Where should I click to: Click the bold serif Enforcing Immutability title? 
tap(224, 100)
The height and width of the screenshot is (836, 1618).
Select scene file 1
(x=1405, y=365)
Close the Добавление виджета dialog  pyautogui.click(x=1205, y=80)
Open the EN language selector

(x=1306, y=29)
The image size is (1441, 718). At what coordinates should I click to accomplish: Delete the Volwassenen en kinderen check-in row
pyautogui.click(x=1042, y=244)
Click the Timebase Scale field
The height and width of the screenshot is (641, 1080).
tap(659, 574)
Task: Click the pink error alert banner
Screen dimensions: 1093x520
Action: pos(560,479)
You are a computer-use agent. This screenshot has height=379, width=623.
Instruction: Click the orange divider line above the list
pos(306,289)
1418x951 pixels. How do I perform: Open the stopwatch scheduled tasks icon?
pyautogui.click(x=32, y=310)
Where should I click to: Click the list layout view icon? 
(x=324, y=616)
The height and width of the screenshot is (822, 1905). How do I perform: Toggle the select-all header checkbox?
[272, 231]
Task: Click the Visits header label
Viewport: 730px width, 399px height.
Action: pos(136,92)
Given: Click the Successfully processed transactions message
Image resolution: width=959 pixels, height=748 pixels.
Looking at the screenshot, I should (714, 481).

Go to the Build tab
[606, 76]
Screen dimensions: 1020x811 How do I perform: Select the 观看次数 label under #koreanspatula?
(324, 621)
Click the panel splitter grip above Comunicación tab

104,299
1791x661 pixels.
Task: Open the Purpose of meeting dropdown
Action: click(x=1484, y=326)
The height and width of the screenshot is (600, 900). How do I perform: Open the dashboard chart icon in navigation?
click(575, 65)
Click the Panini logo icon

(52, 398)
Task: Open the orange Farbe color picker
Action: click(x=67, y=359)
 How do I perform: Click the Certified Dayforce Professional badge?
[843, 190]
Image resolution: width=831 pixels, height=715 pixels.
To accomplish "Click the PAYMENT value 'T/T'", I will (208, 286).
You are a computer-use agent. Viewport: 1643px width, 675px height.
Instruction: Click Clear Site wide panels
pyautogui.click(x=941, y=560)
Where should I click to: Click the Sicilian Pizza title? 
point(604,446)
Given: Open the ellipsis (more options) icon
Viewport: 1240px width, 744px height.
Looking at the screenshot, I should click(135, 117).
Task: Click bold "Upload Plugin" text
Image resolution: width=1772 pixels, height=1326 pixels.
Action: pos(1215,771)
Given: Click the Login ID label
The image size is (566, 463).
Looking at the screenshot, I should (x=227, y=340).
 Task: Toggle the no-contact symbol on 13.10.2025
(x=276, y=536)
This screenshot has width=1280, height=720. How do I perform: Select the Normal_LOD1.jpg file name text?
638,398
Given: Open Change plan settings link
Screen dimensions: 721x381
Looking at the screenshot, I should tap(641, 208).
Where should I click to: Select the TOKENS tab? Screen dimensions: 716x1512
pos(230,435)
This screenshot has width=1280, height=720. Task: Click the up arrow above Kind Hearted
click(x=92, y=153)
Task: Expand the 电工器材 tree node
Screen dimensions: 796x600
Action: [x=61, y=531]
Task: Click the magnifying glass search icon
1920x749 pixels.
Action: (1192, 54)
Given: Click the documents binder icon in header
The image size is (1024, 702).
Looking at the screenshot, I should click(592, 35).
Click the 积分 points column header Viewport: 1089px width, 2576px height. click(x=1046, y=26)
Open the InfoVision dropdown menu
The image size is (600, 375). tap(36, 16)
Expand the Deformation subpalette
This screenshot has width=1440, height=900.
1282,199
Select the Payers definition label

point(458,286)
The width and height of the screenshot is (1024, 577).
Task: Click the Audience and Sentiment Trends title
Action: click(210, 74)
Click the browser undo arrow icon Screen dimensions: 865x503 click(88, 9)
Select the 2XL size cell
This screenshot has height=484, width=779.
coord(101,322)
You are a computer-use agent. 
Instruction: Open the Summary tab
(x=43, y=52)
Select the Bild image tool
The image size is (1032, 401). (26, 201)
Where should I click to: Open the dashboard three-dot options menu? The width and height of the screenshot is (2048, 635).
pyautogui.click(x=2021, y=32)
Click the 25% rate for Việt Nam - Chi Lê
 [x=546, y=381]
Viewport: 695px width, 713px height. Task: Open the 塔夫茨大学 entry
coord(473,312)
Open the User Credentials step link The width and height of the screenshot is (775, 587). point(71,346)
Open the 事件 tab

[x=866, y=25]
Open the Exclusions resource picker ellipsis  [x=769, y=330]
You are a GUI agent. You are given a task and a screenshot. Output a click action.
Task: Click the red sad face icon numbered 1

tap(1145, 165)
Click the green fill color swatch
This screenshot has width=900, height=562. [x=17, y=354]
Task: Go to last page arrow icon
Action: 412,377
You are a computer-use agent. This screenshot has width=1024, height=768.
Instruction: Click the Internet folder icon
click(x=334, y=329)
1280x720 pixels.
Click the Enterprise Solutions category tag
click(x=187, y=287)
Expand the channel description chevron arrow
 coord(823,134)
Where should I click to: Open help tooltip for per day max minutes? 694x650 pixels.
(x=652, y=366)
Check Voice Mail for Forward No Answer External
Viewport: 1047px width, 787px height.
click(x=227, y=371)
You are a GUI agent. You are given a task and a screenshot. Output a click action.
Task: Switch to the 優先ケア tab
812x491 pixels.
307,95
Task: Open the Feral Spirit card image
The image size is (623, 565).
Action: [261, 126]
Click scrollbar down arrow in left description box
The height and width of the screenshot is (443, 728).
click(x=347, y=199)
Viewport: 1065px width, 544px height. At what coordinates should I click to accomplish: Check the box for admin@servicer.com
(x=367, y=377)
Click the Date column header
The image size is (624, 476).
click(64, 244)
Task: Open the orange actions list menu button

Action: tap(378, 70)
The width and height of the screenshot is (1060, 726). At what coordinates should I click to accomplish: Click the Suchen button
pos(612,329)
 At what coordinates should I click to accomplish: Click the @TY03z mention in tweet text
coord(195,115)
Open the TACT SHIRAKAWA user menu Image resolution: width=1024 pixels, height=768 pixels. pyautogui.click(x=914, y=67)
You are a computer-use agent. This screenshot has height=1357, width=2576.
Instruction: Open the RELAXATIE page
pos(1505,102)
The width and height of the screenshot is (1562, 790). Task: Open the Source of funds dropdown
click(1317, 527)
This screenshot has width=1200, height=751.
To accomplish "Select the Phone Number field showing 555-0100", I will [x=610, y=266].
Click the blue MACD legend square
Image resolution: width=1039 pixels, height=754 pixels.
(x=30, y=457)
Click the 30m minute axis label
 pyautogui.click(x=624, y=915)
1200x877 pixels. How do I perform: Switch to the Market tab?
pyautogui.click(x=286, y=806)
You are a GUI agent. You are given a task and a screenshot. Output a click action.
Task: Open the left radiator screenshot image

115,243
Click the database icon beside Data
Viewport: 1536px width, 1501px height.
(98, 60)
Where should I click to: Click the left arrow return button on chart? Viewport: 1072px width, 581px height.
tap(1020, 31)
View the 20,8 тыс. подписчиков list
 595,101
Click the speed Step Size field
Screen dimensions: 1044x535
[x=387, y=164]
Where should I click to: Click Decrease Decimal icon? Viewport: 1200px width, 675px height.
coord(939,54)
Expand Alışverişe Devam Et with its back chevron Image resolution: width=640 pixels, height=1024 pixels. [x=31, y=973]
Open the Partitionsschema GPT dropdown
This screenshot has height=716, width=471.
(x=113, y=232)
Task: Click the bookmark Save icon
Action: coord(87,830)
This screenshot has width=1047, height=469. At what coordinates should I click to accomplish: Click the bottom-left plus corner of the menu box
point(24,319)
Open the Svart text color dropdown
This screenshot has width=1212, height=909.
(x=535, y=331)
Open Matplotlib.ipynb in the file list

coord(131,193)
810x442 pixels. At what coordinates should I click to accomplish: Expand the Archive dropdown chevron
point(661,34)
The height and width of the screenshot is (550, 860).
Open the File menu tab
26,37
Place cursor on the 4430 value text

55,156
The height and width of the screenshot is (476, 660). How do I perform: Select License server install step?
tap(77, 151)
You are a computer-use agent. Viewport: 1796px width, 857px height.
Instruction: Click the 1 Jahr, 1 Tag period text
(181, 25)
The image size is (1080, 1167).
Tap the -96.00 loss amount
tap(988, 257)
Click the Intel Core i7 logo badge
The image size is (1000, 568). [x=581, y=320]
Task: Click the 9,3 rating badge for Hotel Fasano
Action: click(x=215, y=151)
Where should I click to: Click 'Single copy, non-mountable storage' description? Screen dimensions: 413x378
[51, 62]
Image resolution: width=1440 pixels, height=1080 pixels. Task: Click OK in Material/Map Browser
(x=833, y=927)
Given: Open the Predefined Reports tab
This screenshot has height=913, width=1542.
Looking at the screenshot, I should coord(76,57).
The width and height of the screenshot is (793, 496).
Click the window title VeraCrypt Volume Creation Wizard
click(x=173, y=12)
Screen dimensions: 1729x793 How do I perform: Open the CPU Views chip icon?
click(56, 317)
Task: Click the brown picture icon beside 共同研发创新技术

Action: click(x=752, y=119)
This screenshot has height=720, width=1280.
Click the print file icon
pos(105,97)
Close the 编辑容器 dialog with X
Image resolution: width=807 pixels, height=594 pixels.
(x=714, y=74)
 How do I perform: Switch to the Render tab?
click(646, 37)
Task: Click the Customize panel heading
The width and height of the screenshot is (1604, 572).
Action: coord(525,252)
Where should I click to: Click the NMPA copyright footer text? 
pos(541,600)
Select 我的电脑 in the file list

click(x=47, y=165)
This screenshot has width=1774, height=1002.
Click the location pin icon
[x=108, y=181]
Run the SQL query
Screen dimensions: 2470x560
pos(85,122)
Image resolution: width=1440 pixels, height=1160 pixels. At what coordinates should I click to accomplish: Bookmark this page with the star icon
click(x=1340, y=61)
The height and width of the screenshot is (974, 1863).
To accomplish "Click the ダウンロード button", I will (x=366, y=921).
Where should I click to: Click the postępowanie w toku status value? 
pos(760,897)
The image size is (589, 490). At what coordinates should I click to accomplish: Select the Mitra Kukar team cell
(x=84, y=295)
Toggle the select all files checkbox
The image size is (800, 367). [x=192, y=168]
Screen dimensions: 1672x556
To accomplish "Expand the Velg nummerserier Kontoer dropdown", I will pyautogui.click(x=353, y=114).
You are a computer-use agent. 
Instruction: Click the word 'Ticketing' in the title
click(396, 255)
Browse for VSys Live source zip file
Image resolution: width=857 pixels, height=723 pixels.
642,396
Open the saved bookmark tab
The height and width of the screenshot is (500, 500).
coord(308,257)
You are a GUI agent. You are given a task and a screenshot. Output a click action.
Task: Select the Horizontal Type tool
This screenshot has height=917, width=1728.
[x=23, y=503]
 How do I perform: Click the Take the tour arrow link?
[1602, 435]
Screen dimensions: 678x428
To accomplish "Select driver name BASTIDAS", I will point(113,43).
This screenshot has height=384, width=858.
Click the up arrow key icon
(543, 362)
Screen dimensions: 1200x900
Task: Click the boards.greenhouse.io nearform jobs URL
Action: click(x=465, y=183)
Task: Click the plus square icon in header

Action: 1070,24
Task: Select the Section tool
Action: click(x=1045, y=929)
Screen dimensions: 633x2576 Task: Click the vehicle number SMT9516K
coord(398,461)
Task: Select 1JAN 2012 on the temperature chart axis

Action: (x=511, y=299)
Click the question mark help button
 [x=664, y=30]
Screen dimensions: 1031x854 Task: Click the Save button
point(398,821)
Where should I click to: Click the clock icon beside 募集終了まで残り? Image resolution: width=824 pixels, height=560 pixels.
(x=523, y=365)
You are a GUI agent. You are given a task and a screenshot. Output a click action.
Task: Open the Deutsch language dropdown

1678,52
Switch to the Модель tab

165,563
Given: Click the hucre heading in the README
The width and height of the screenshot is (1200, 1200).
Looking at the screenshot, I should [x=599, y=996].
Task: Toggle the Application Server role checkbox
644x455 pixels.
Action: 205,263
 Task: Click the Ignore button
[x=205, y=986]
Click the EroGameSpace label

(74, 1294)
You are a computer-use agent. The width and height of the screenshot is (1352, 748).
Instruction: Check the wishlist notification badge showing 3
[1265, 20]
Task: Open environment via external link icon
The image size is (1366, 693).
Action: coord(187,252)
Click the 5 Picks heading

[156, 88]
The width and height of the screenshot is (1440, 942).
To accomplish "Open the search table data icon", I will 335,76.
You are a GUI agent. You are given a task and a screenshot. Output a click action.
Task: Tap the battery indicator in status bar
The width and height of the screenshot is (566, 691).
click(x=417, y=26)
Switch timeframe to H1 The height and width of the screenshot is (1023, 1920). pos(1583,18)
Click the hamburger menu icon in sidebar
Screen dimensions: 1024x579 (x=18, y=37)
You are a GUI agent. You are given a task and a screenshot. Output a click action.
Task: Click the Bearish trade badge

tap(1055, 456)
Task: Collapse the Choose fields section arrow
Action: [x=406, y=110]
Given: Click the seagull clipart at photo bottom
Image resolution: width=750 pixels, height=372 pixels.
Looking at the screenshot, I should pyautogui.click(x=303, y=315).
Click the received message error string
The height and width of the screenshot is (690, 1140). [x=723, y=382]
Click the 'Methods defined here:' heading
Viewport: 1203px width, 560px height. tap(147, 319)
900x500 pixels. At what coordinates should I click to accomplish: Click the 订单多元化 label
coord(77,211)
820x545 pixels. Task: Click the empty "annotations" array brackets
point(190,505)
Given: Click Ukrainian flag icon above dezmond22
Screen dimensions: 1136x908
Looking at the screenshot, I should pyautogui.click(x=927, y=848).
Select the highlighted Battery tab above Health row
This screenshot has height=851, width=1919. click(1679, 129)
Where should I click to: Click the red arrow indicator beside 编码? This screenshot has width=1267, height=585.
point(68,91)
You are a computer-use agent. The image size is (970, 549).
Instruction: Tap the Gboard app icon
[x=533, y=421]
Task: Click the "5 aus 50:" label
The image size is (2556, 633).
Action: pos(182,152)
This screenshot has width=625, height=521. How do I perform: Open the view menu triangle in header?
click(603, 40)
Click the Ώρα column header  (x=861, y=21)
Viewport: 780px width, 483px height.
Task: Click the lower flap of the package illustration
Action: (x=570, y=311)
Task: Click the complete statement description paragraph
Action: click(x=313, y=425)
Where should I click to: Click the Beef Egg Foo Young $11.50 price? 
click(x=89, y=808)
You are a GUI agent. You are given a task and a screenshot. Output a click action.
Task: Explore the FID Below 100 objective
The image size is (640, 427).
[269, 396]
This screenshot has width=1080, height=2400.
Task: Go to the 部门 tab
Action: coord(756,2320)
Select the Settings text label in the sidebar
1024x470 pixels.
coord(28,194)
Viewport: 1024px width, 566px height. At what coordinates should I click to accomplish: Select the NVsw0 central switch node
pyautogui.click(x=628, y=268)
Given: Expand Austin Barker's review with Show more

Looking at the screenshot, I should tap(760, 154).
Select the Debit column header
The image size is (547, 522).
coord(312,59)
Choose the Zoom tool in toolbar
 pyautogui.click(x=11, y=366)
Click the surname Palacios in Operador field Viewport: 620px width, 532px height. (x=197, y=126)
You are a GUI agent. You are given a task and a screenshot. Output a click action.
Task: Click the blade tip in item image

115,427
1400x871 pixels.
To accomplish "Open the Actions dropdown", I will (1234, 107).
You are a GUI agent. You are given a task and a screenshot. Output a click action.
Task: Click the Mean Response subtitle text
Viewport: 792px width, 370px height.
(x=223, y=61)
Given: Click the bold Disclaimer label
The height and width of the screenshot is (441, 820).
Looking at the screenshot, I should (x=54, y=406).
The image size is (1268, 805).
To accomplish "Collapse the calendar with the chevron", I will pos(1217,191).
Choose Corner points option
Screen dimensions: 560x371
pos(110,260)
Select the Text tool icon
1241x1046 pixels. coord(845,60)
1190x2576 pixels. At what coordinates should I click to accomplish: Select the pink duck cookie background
┄┄┄┄┄┄┄┄┄┄┄┄┄┄┄┄┄┄┄┄
> THE TASK
Provide only the count of lines in the material above that hold the word "ellipsis".

> RESULT OF THIS TASK
2